Imagine the scene. You go out to dinner at a favourite restuarant – maybe, you want to take the opportunity to close an important business deal, propose to your significant other, or just enjoy time with your family or firends.
You order your usual, the delicious house special, and enjoy a small bottle of the house Dry Red.
Everything looks and tastes good, the ambience is great and the service is attentive.
During the course of the evening the maitre d’ gets a call. He attracts your attention, aling with that of the other patrons, and announces that due to a small emergency in the street they have been asked to evacuate the restuarant through the back.

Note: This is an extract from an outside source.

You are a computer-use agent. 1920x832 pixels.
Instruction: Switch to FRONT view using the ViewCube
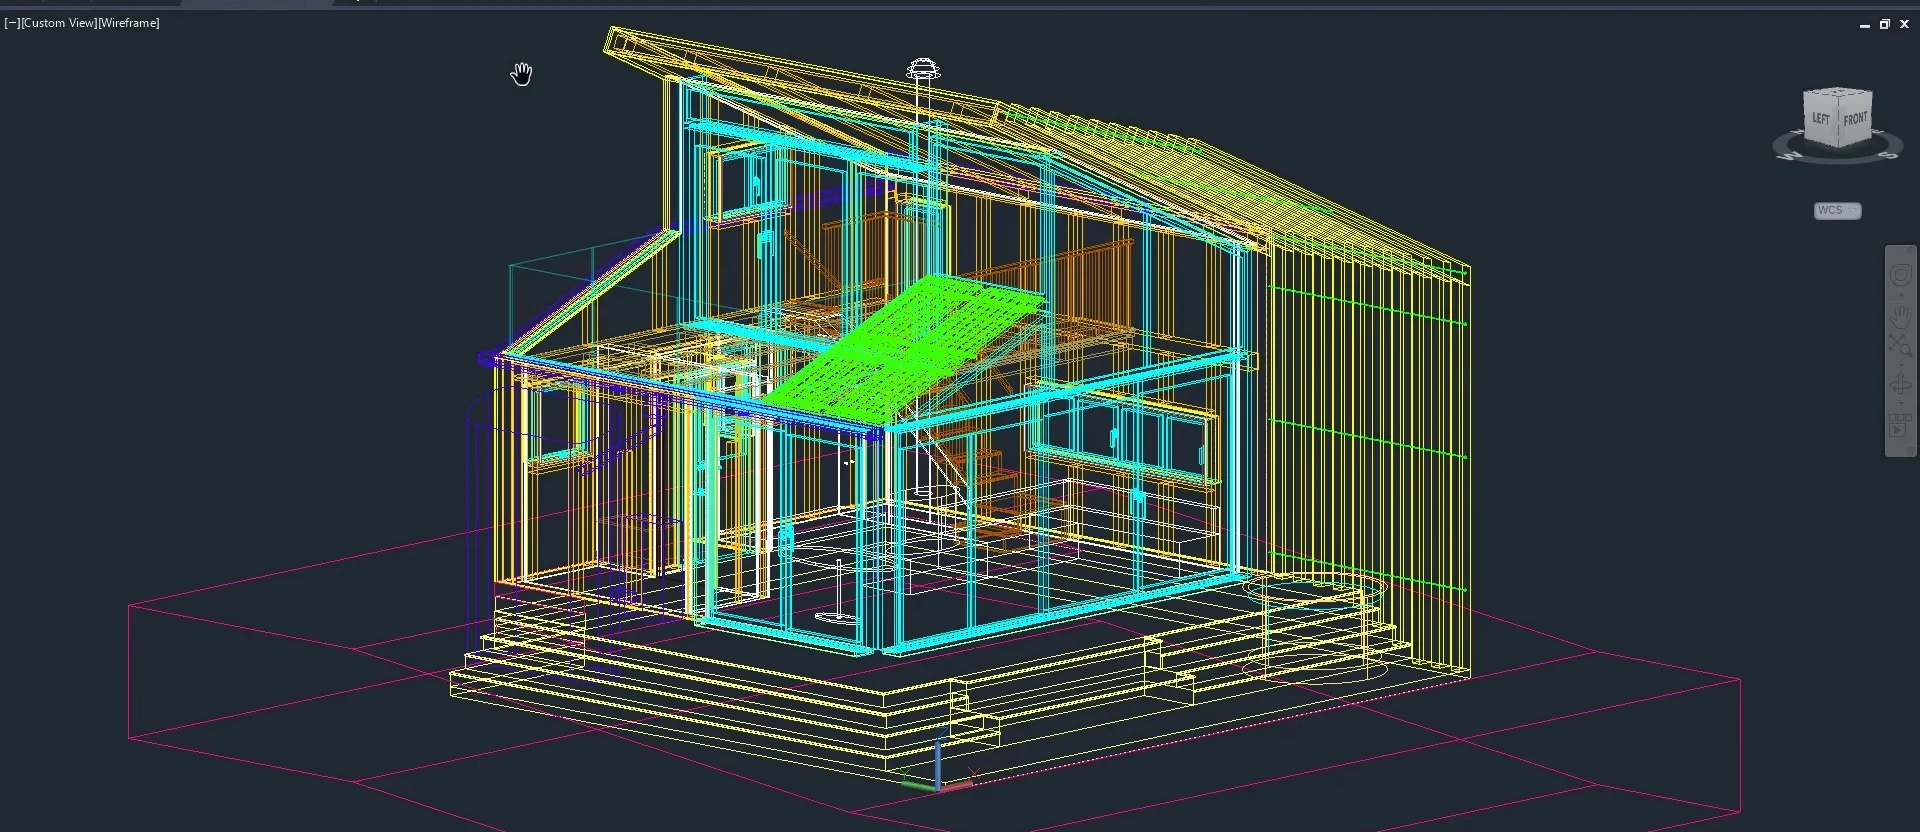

There is no reason to panic – everyone can gather their things and leave through the staff entrance at the back.
As you are leaving you notice that the kitchen, which is closed off from the dining area, is filthy. Dirty dishes are lying around on the floor, cock roaches are rampant, and their is a strong and unpleasant smell coming from the cold room.
Even though you have eaten at this restuarant for years would you go back? If you were a health inspector would you close them down?
Many of us in data management are a bit like that maitre d’! We produce BI reports based on poor quality data, and massage the results until they look right – just like the decent food produced in unhygienic conditions. We spend millions on new systems, just like the resturant updating the decor, without considering the impact of poor data that we will take on. What is the value of upgrading the dining room if the kitchen is an epidemic waitng to happen? And we fudge our audits! Who cares about a lasting solution for compliance if we can fake it yet again.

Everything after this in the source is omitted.